Desde principios de la década de los 90´s, la gente se ha estado moviendo en transporte público y bicicletas, dejando totalmente de lado el uso del coche.
Pero la ley en contra de los coches en Vauban no es compulsiva, ni el coche está prohibido. Quién quiera tener coche puede tenerlo, pero el estacionamiento sólo está permitido en las afueras de la ciudad, donde el alquiler de un espacio de estacionamiento cuesta la friolera de 20.000 Euros al mes. Con estos costos, a cualquiera se le hubieran quitado las ganas de tener coche allí.

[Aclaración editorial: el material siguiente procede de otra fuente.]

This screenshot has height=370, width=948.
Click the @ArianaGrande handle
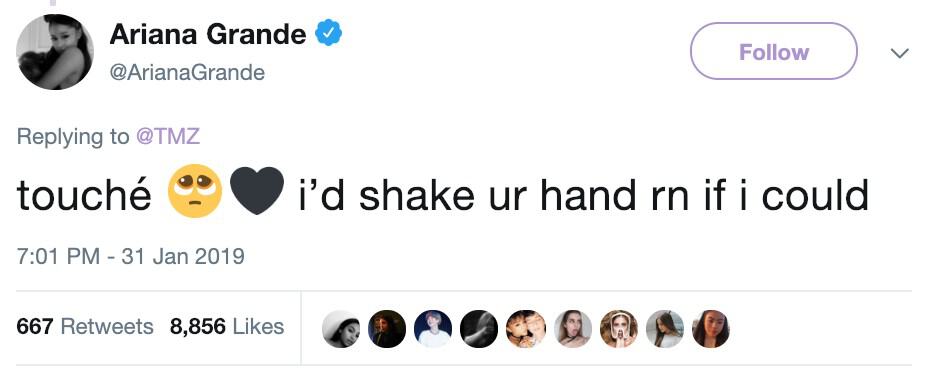pyautogui.click(x=187, y=73)
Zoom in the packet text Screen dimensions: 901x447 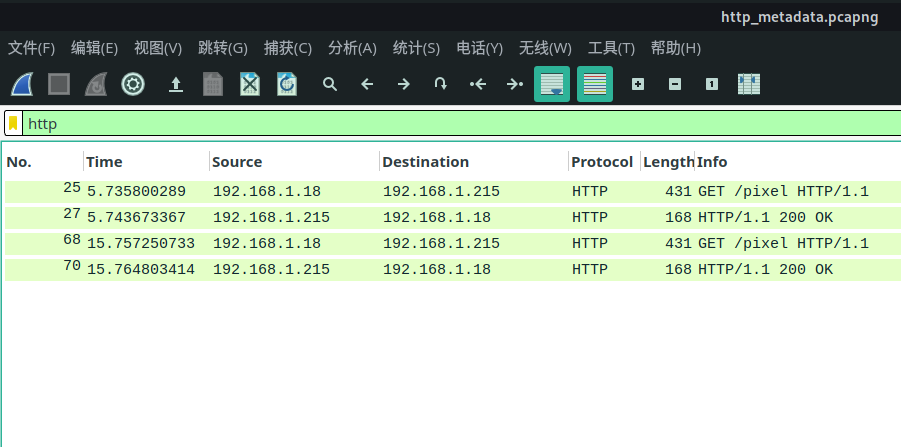coord(638,84)
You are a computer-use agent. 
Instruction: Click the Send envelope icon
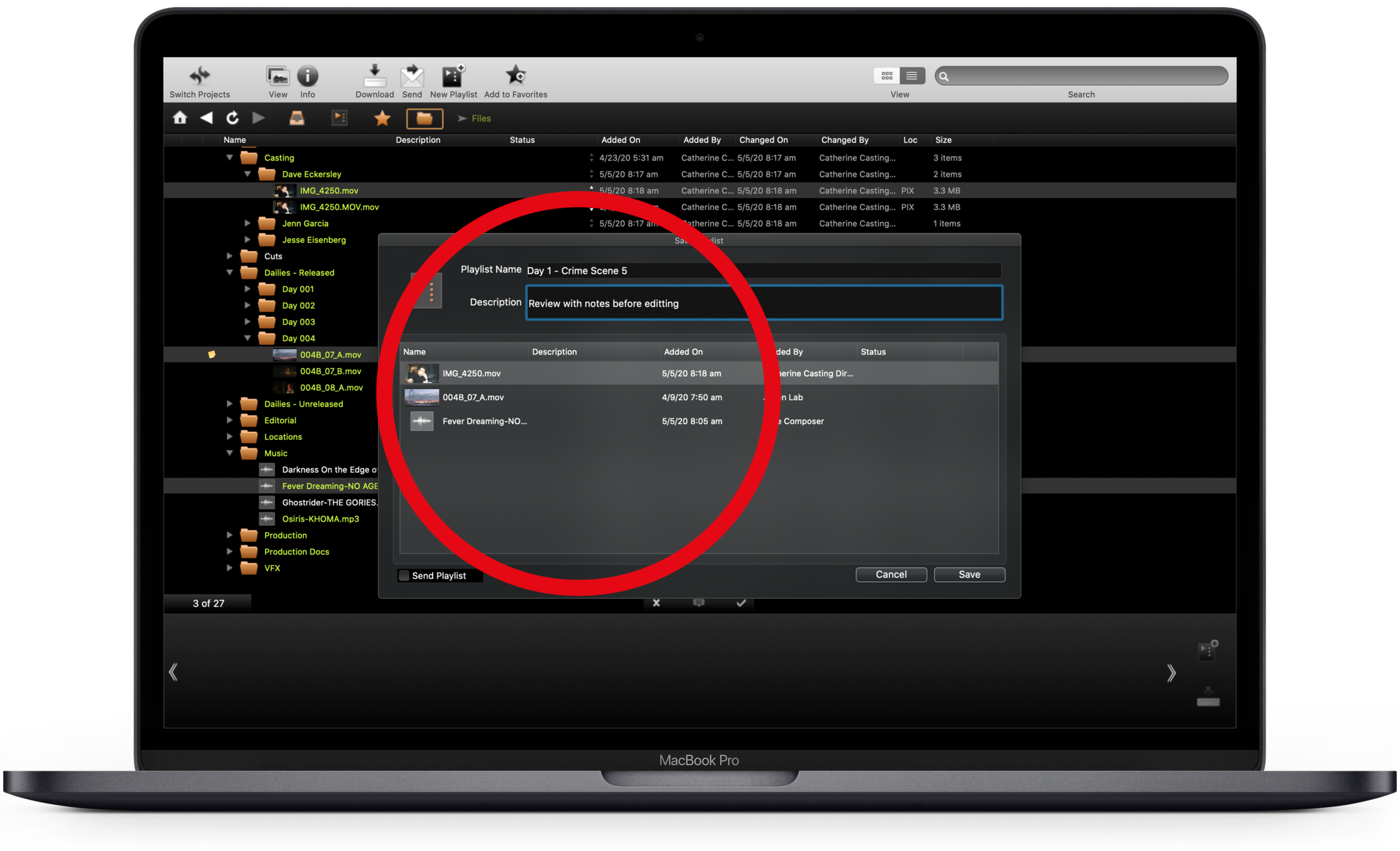point(412,76)
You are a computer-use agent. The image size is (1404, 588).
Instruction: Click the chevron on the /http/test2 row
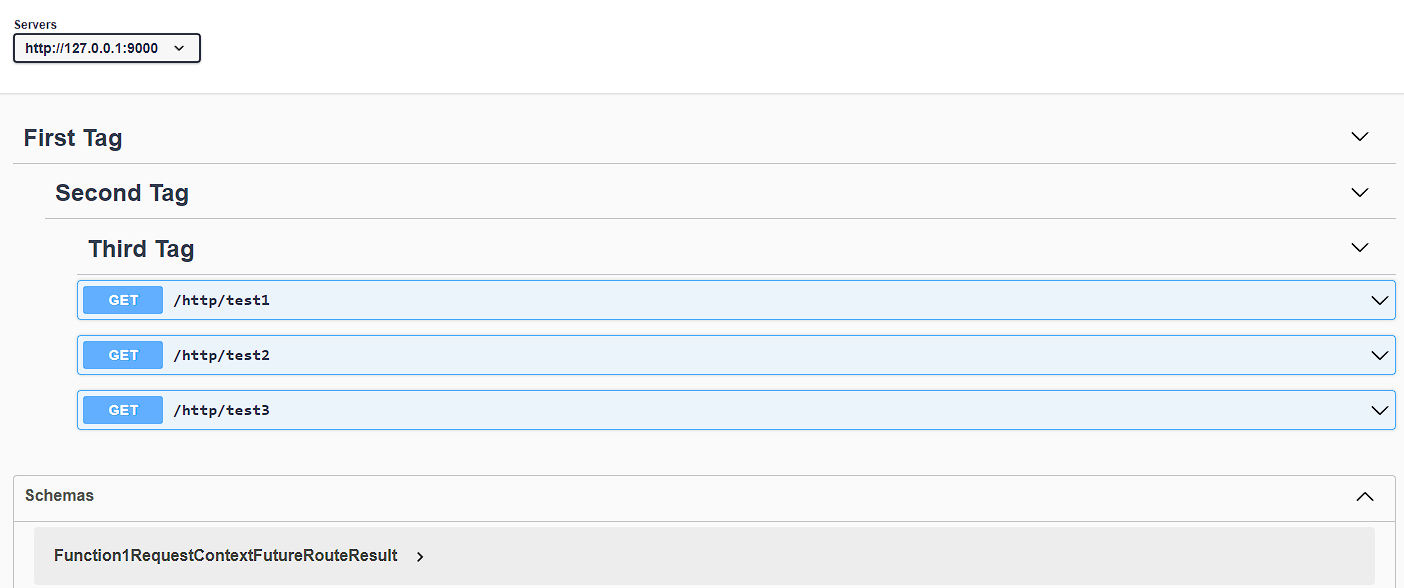[1380, 355]
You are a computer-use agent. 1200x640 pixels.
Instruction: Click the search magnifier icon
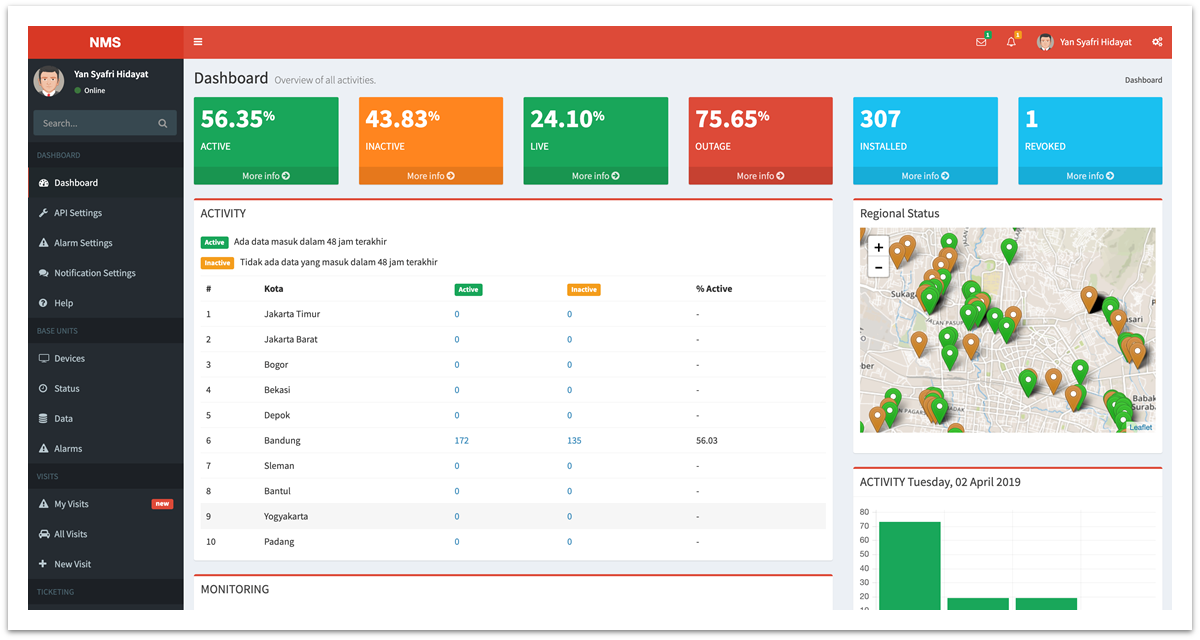(162, 124)
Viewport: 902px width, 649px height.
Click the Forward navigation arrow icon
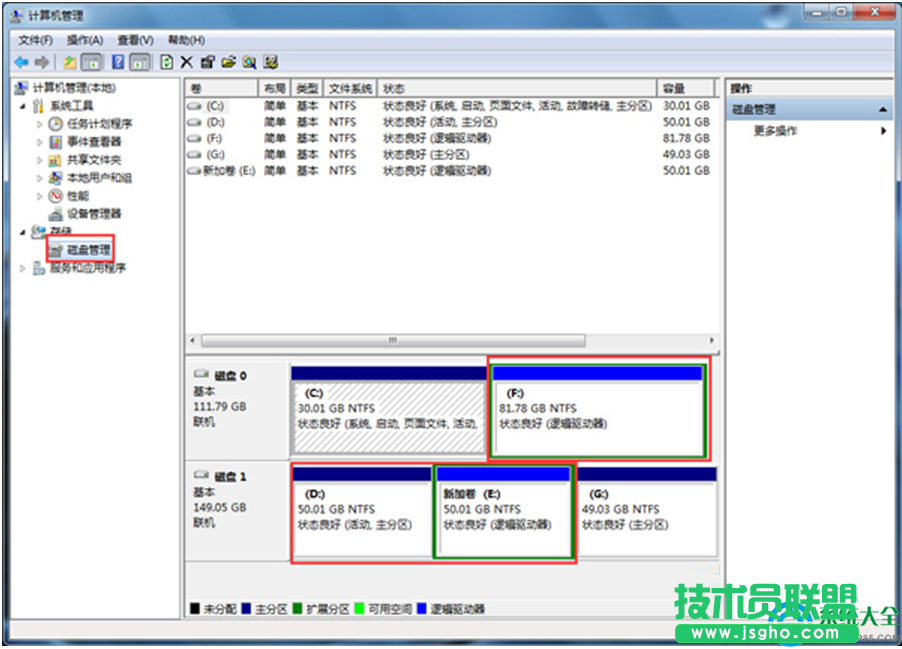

La experiencia fue organizada por los mismos pobladores y el gobierno municipal para purificar el medio ambiente y crear un estilo de vida distinto, con el desarrollo de centros solares de energía, la aplicación del corporativismo de parte de sus habitantes, diseño inteligente del casco urbano y, para nosotros, calles tristemente vacías de coches.
Las necesidades de la gente cuando necesitan forzosamente un coche, para viajes, por ejemplo, se ven cubiertas con el sistema de compartir coches que ofrece el mismo gobierno de la ciudad. Además existe una red de transporte público “ultra-eficiente” que sirve a todos sus habitantes.